How do you define if an area is rural? A paper by Bennett et al. (2019) provides some options.
- Population density. This is one of the simplest approaches and can be applied to any geographic unit. However, it may be problematic for geographic units with a mix of urban and rural sections.
- MSA-based. The Office of Management and Budget (OMB) defines Metropolitan and Micropolitan Statistical Areas at the county level. However, OMB explicitly says that these definitions are not intended to define rurality.
- Urban influence codes. Department of Agriculture’s Economic Research Service has created two additional county schemes. Urban Influence Codes divide counties into groups based on their size and adjacency to other county types. Rural-Urban Continuum Codes provide a designation that is also based upon the OMB county designations. Similar to the Urban Influence Codes, these codes are categorized by population size and adjacency to metropolitan areas
- Frontier and Remote Area Codes. The Economic Research Service has also developed Frontier and Remote Area Codes. These codes are ZIP code based and specific to rural places, unlike many classifications that begin with urban areas and leave rural ones to be defined as a residual. The codes provide four options for categorizing a ZIP code, based on the size of the biggest city or town in that ZIP code and the travel distance to a larger city or town.
- Other definitions. Examples include the Economic Research Service’s natural amenities scale and County Typology Codes; the Department of Veterans Affairs’ rurality definitions and the Index of Relative Rurality
Many of these definitions are based on different geographical units. Some county, some ZIP code, some Census tracts. However, using counties–while useful because easily linkable to many other data sets–is problematic since county size varies tremendously around the country.

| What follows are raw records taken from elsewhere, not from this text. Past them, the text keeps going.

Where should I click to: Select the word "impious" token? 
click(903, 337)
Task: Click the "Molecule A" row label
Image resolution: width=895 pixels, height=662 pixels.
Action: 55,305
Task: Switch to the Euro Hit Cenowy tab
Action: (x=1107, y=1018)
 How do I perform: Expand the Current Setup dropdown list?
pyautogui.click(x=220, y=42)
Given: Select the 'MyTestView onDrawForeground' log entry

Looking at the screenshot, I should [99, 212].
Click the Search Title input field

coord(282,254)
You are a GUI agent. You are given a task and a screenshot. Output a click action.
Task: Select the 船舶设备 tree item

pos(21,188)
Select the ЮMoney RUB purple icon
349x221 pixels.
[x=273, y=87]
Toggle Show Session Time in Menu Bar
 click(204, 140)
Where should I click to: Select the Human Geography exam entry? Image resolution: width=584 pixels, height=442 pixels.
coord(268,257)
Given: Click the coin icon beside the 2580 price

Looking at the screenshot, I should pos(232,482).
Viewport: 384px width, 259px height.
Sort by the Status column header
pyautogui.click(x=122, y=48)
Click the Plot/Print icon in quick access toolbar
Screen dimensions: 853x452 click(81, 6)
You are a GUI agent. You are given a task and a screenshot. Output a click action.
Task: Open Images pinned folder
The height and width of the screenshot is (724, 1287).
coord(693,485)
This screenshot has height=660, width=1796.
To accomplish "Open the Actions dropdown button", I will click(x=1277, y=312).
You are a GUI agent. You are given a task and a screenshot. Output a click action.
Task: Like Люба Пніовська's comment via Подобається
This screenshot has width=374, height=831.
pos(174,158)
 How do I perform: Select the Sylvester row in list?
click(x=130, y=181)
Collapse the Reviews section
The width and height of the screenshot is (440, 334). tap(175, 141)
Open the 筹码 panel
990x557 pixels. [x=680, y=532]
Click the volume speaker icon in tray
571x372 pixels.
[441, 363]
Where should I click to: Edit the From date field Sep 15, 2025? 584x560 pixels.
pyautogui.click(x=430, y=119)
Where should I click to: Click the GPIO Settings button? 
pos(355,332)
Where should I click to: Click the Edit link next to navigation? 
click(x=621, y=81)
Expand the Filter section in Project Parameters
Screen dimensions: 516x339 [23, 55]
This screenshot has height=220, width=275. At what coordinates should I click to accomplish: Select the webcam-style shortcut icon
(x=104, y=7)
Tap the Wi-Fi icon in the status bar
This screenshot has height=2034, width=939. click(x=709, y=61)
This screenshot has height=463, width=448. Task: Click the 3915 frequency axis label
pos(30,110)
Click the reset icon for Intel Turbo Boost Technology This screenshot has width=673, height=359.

County sizes range from just 13.2 square miles to more than 20,000 square miles (and up
to 147,805 square miles if Alaska boroughs are included), while populations range from eighty eight to more than ten million residents…For example, Maine and Indiana are roughly the same in terms of area, but Maine has sixteen counties while Indiana has ninety-two…St. Louis County, Minnesota, is the largest county east of the Mississippi River, stretching from the Canadian border to the southernmost port on Lake Superior. It contains Duluth— Minnesota’s fourth-largest city, with a population of 86,293—making the county metropolitan by the OMB definition. However, it also contains Voyageurs National Park and the million-acre
Boundary Waters Canoe Area Wilderness.